ACTIVITY: Please return the lines of the data below, word for word, from the first line through the line containing "Waar zit jullie winkel? (393, 1897)".

(Stored data)
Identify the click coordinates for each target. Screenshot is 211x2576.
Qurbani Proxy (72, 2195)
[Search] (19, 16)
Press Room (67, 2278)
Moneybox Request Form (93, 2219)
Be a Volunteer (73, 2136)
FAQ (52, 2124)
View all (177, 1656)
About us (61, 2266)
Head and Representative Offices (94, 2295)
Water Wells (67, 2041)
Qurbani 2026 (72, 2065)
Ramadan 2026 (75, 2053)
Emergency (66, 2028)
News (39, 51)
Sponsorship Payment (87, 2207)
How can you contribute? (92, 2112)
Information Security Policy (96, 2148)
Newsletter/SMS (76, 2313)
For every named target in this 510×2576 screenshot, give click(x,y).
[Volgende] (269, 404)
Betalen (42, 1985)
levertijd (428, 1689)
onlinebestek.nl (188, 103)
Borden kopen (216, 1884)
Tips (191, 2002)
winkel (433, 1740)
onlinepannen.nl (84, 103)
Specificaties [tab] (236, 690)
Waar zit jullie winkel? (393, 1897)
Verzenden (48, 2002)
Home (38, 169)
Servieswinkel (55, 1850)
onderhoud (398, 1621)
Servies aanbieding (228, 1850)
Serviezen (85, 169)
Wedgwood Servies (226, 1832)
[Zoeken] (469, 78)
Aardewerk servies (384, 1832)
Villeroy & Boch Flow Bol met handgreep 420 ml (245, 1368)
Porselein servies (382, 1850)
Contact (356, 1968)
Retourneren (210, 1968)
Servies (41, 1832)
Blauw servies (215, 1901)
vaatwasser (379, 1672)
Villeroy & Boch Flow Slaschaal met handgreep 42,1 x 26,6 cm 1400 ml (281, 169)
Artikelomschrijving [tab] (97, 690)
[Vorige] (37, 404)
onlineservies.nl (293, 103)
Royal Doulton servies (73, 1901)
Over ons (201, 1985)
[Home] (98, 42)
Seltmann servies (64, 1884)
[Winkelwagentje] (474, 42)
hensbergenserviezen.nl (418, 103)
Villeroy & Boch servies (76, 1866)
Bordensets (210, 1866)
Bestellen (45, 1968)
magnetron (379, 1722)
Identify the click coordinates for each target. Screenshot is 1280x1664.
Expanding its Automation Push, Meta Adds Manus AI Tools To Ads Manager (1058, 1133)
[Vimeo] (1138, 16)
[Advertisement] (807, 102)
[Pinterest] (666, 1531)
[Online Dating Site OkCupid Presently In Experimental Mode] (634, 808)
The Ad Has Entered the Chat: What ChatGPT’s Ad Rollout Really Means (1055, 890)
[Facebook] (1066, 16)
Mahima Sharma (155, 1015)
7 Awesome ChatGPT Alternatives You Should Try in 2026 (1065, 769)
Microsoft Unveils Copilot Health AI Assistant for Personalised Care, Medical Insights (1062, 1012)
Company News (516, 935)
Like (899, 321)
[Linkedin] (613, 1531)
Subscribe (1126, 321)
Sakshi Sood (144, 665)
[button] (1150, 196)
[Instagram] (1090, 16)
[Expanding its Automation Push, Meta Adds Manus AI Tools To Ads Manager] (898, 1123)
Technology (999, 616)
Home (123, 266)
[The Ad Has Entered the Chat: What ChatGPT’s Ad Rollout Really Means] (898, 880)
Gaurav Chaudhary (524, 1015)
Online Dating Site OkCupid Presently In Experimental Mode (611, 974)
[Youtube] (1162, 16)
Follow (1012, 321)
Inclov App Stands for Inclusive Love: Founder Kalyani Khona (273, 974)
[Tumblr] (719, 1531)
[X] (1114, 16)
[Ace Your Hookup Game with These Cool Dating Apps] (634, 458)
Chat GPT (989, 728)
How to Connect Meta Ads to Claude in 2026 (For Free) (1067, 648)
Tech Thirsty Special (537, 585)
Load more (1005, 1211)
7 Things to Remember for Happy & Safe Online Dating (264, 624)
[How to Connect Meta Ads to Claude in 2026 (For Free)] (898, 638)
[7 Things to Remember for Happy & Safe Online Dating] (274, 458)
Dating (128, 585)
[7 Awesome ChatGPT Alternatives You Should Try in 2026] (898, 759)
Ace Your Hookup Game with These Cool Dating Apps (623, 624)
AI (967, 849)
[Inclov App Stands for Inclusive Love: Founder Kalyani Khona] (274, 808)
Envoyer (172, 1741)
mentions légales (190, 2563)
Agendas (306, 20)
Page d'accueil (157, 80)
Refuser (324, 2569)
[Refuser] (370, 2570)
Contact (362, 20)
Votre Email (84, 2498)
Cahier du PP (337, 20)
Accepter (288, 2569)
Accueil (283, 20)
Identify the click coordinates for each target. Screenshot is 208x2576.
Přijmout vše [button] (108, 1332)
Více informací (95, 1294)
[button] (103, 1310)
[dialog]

TASK ANSWER:
Identify the click coordinates for each target. Screenshot is 211x2576.
Qurbani Proxy (72, 2195)
[Search] (19, 16)
Press Room (67, 2278)
Moneybox Request Form (93, 2219)
Be a Volunteer (73, 2136)
FAQ (52, 2124)
View all (177, 1656)
About us (61, 2266)
Head and Representative Offices (94, 2295)
Water Wells (67, 2041)
Qurbani 2026 (72, 2065)
Ramadan 2026 (75, 2053)
Emergency (66, 2028)
News (39, 51)
Sponsorship Payment (87, 2207)
How can you contribute? (92, 2112)
Information Security Policy (96, 2148)
Newsletter/SMS (76, 2313)
For every named target in this 510×2576 screenshot, give click(x,y).
[Volgende] (269, 404)
Betalen (42, 1985)
levertijd (428, 1689)
onlinebestek.nl (188, 103)
Borden kopen (216, 1884)
Tips (191, 2002)
winkel (433, 1740)
onlinepannen.nl (84, 103)
Specificaties [tab] (236, 690)
Waar zit jullie winkel? (393, 1897)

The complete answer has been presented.